Methods
I create and work intensely with big-data seismic events catalogs and investigate the seismic waveform to determine subsurface structures and earthquake source characteristics. My work builds on top of the scientific open-source software eco-system, predominantly in the Python programming language. I am a strong believer in reproducible research and both employ and share open data and open code.

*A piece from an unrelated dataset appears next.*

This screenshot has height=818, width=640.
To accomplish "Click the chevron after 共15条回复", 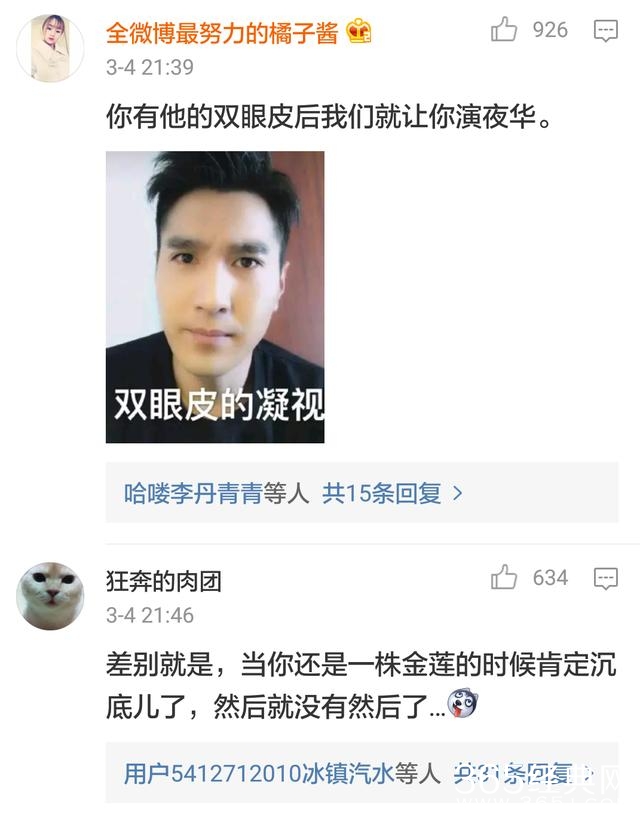I will (457, 493).
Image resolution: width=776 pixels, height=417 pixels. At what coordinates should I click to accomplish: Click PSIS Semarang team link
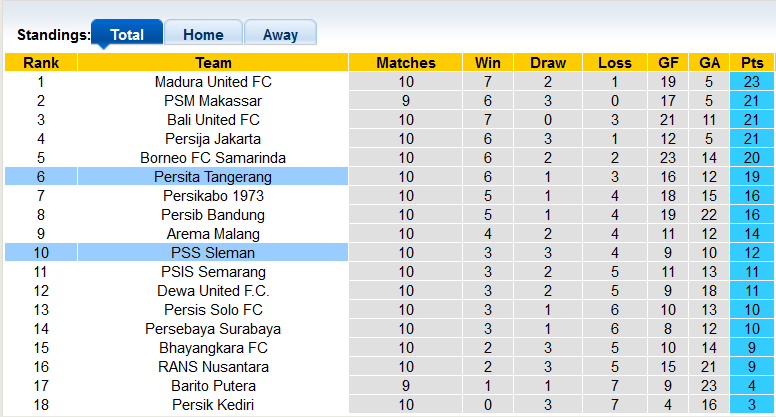(x=213, y=272)
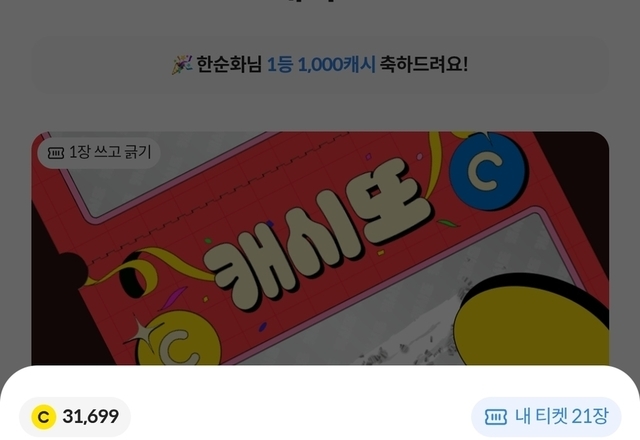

Earthquake Characterization
I characterize earthquakes in terms of their location, origin time, magnitude and focal mechanism. The resulting earthquake catalogs form the basis for the identification of seismically active structures in the area in question and their interpretation in a tectonic context. The catalogs can be evaluated with statistical or machine learning methods to recognize spatial and temporal patterns of earthquake occurrence and re-occurrence. From the focal mechanisms, I compute the tectonic stress tensor.
Receiver Funcitons
I compute receiver functions form global earthquake seismograms observed at single seismic stations. They hold information about subsurface interfaces and the elastic properties of the units in between. I develop forward and inverse computational methods to retrieve this information using Bayesian statistics.
Seismic Tomography
I compute 3-dimensional images of the subsurface elastic wave speed structure from the arrival times of seismic waves at dense seismic networks. These images can be interpreted in terms of subsurface structure and properties. Combined with the earthquake distribution, they facilitate complex interpretations of tectonic processes.
Petrophysical Modelling
I interpret the elastic properties derived from the receiver functions and seismic tomography in terms of rock types using petrophysical models. These models are based on published laboratory measurements of natural and synthetic rock samples and honor effects of elastic anisotropy, fluid-filled pore-space and changes of elastic properties with pressure and temperature.